The 2015 World Indoor Lacrosse Championship (WILC) was the fourth international box lacrosse championship organized by the Federation of International Lacrosse every four years. The 2015 WILC was hosted by the Onondaga Nation, south of Syracuse, New York, and took place between September 18 and 27. Canada defeated the host Iroquois Nationals 12–8 in the gold medal game, the same finals match-up featured in the first three indoor championships. Since the WILC started in 2003, Team Canada is undefeated with an overall record of 23–0.

In the bronze medal game, the United States beat first-time participant Israel 15–4. Canadian Shawn Evans was the tournament MVP, scoring 10 goals and 25 assists in 5 games.

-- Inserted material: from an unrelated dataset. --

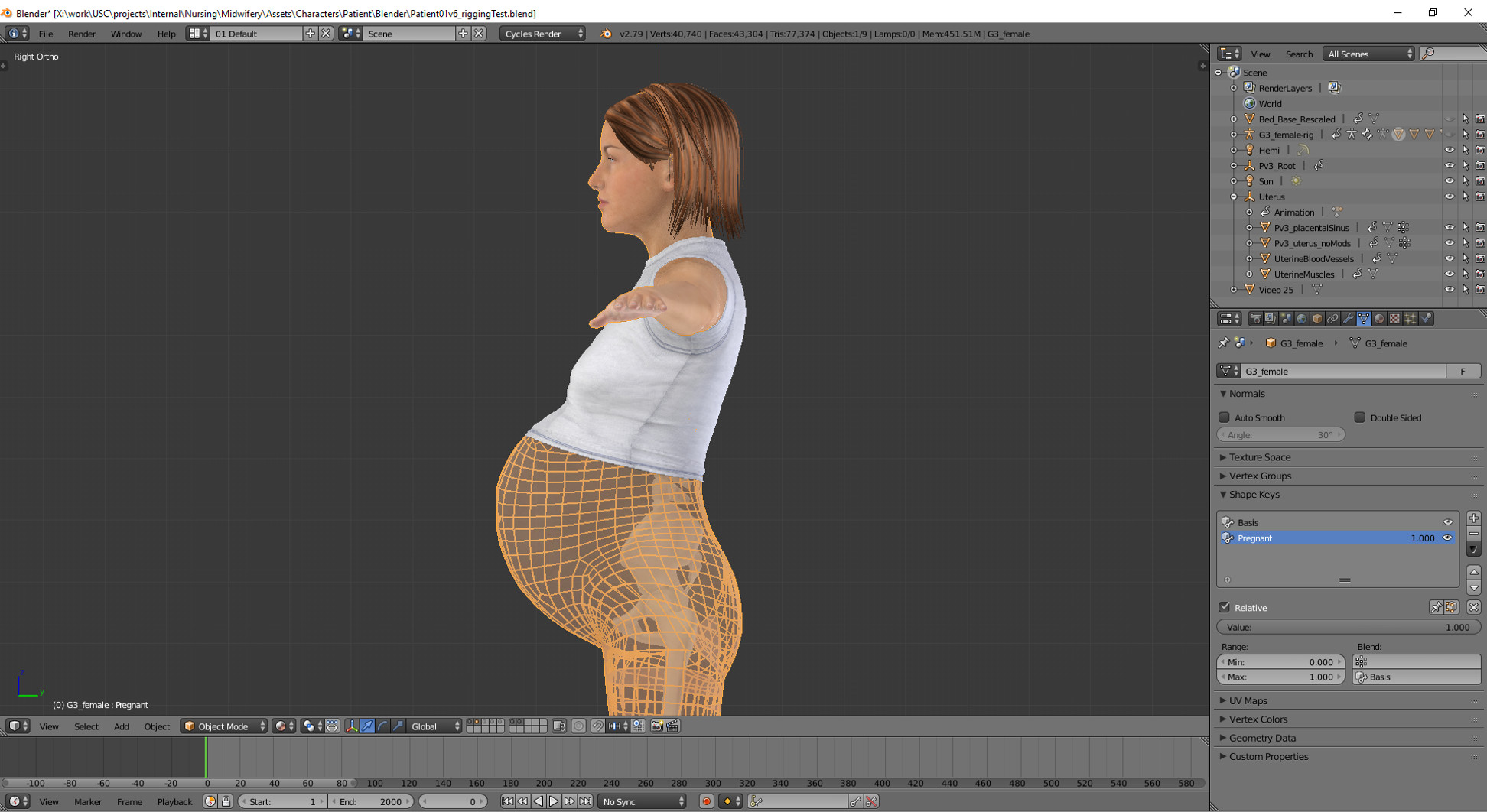Open the World properties tab

click(x=1301, y=319)
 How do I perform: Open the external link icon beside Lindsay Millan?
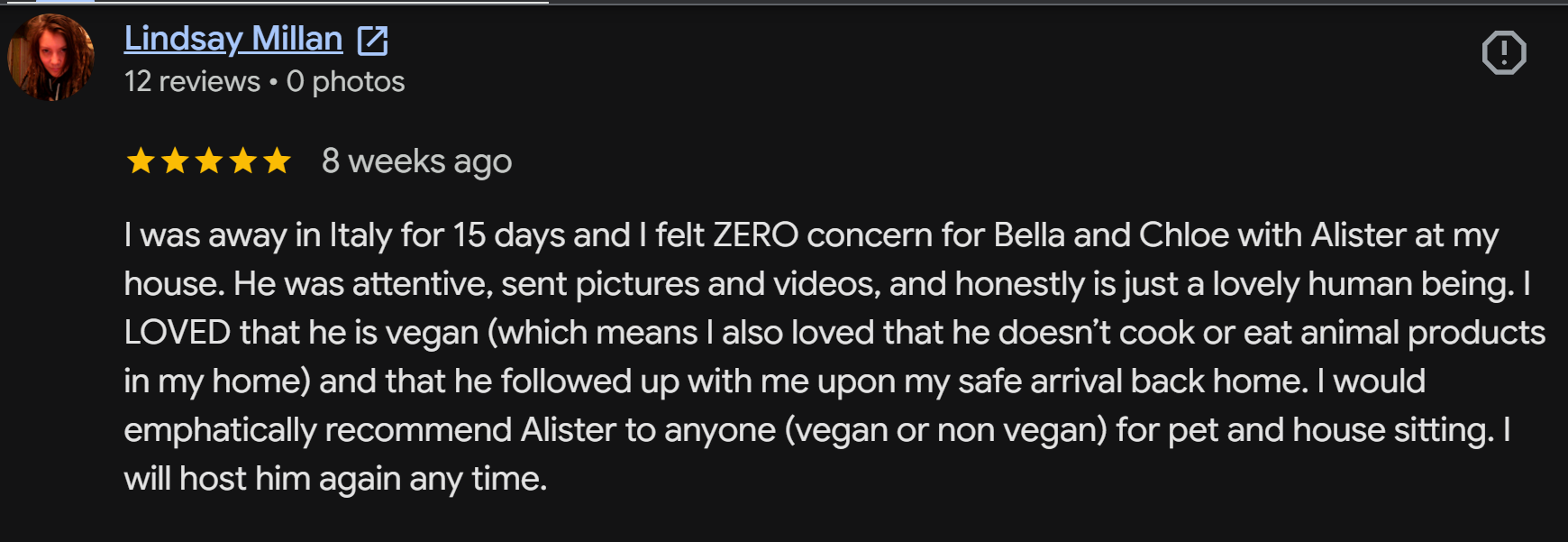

Thirteen countries participated, 5 more than in 2011, including first-time competitors Finland, Germany, Israel, Serbia, Switzerland, and Turkey. Most games were held on the Onondaga Nation at the Onondaga Nation Arena and the newly built $6.5 million Onondaga Nation Fieldhouse, although the Iroquois' games versus Canada and the United States were held at War Memorial Arena in Syracuse. Over 10,000 fans attended the gold and bronze medal games in the Carrier Dome.

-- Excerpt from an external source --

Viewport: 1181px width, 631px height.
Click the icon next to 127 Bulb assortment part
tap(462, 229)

The opening ceremonies in the sold-out War Memorial Arena featured a light show about the Haudenosaunee creation story and traditional dancing. After the Iroquois Nationals were not allowed to use their Haudenosaunee passports to travel to England in 2010 due to new security requirements, many international players were interested in getting their passports stamped by the Onondaga Nation. The documentary Spirit Game: Pride of a Nation explains the meaning of lacrosse to the Iroquois people and covers the Iroquois Nationals in the 2015 WILC, featuring brothers Lyle and Miles Thompson.

Venues

Pool play 
The teams were divided into 3 divisions, with the 5 highest-ranked teams placed in the Blue Division and the others being split into the Red and Green Divisions. In the Blue Division, the top two teams advanced to the semifinals, the third and fourth teams entered the quarterfinals and the fifth team was placed in the classification bracket. The top two teams in both the Red and Green Divisions entered the play-in games, while the bottom two teams were placed in the classification bracket.

Blue Division
Canada once again was undefeated in pool play, although the game versus the Iroquois was hard-fought. The Nationals led 8–4 early in the third period, but Canada outscored them 7–1 the rest of the game.

Red Division

Green Division

Play-in games 

Israel was seeded #5 and Ireland #6 in the quarterfinals. Finland and Australia were placed in the classification bracket.

Championship bracket
The gold medal game was close throughout the first half, with only two brief two-goal leads for Canada. Canada led 6–5 at the half, then the teams traded two-goal runs to get back to 8–7 in the early fourth quarter.  Steven Priolo and Stephan Leblanc both scored in unsettled situations within a minute of each other for Canada to take command of the game with 10 minutes left.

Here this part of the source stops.